Aktualności
Andrzej Krzanowski październikowym KOMPOZYTOREM MIESIĄCA
2019-10-01
1 października obchodzimy Międzynarodowy Dzień Muzyki. To dzień, w którym ze szczególnym wzruszeniem wspominamy Andrzeja Krzanowskiego – kompozytora, akordeonistę, pedagoga. Jest on bohaterem październikowej odsłony akcji KOMPOZYTOR MIESIĄCA.
Ostatnio daje się zaobserwować renesans twórczości Andrzeja Krzanowskiego. Po wielu latach zapomnienia, w ubiegłym roku wybrzmiała na Warszawskiej Jesieni legendarna Audycja V (tutaj film o kompozytorze, który powstał podczas prac nad utworem), a podczas tegorocznej WJ premierę miał wyprodukowany przez PWM oraz TVP Kultura dokument o kompozytorze, Przerwana podróż. Gorąco zachęcamy do dalszego eksplorowania twórczości Andrzeja Krzanowskiego: przez cały miesiąc księgarnia PWM oferuje utwory kompozytora ze specjalnym rabatem.

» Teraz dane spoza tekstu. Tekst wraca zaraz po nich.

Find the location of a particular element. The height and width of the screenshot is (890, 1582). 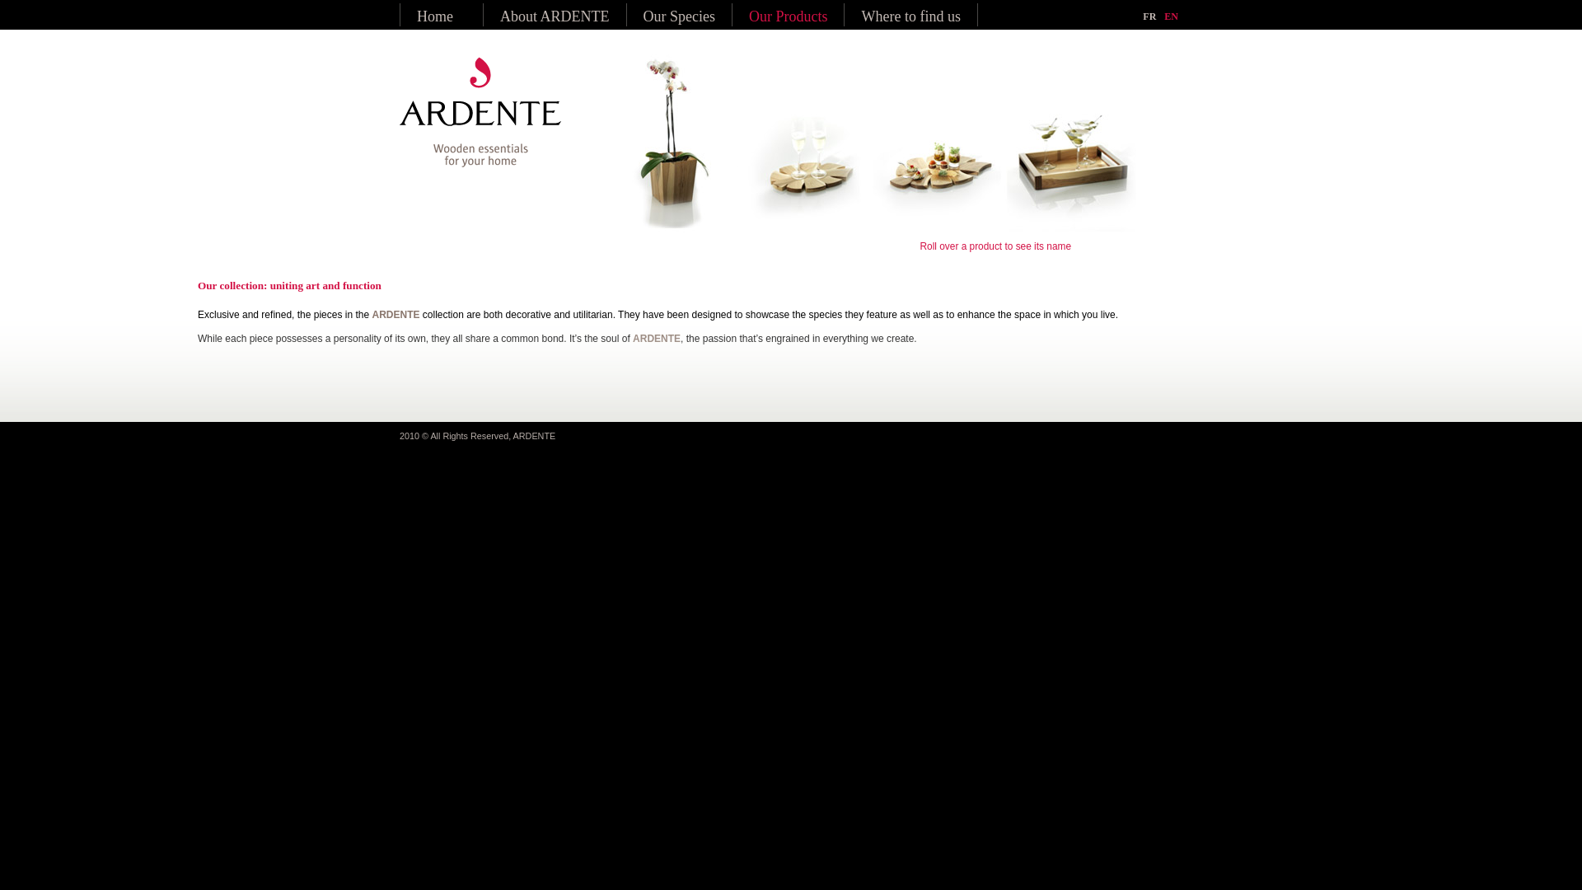

'EN' is located at coordinates (1170, 16).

Sylwetkę Andrzeja Krzanowskiego przybliża Jego alfabet – niech będzie to początek podróży w świat kompozytora:
A – jak ja – Andrzej, jak akordeon, Audycje i ALKAGRAN
B – jak Bieriezin, jak Baranów Sandomierski, jak Bielsko-Biała, które za mną nie przepada, jak Bach, za którym przepadam ja
C – jak Czechowice-Dziedzice – moje miejsce na prawym brzegu Wisły, jak Chłopecki Andrzej, jak szokujący Crumb, jak cytaty muzyczne wielkich, którymi dopełniałem moje dzieła
D – jak dom, jak nasze dzieci: Ola, Kamil i Jagna, jak Droba Krzysiu, jak Darmstadt, jak czechowicki dworzec
E – jak moja matka Emilia, jak elektroniczne doświadczenia w Glasgow
F – jak pachnąca Amphorą moja nieodłączna fajka, jak przyjazna Francja
G – jak żona Grażyna (pieszczotliwie Ziutek), jak mistrz Górecki
H – jak życzliwa mi Holandia
I – Ives? (pytanie bez odpowiedzi)
J – jak moja ukochana siostra Jadwiga, jak rodzinna jajecznica na śniadanie
K – jak Księgi na akordeon i Kalangra, jak Kwartet Śląski i przyjaciel Gienek Knapik, jak Katowice
L – jak luty i listopad 1974, jak przyjaciel Olek Lasoń, jak Lutosławski, jak Lusławice, jak ukochane liceum Skłodowskiej-Curie
Ł – jak łódzki Festiwal Do-Re-Mi
M – jak moja ukochana siostra Małgorzata, jak meta-opera, jak Mitsubishi, które psuło się tylko tuż za granicą
N – jak nowy romantyzm, jak mój nauczyciel gry na akordeonie: Waldemar Nabe
O – jak odejście ojca
P – jak Preludium otwierające Księgi, jak Patkowski Józef i Polony Leszek, jak Pokolenie’51, jak PWM, jak przyjaciele
R – jak czechowicka rafineria i jak Reliefy, jak rower, którym woziłem do przedszkola małą Jagienkę
S – jak Stalowa Wola, jak wspaniała Olga Szwajgier, jak Szymanowski, jak studia i Studium III, jak wzniosłe Salve Regina i jak wyjąca syrena
T – jak przyjaciel Tadeusz Aleksandrowicz, jak taśma rozciągnięta między szpulą magnetofonu a pulpitem w Audycji IV
U – jak Kazimierz Urbański – mistrz ruchomych obrazów, współtwórca Transpaintingu
W – jak Wrocław, jak Wiatr echo..., jak Warszawska Jesień
Z – jak ZKP, jak Zakopane
Ż – jak żal
Alfabet w imieniu kompozytora napisała Grażyna Krzanowska.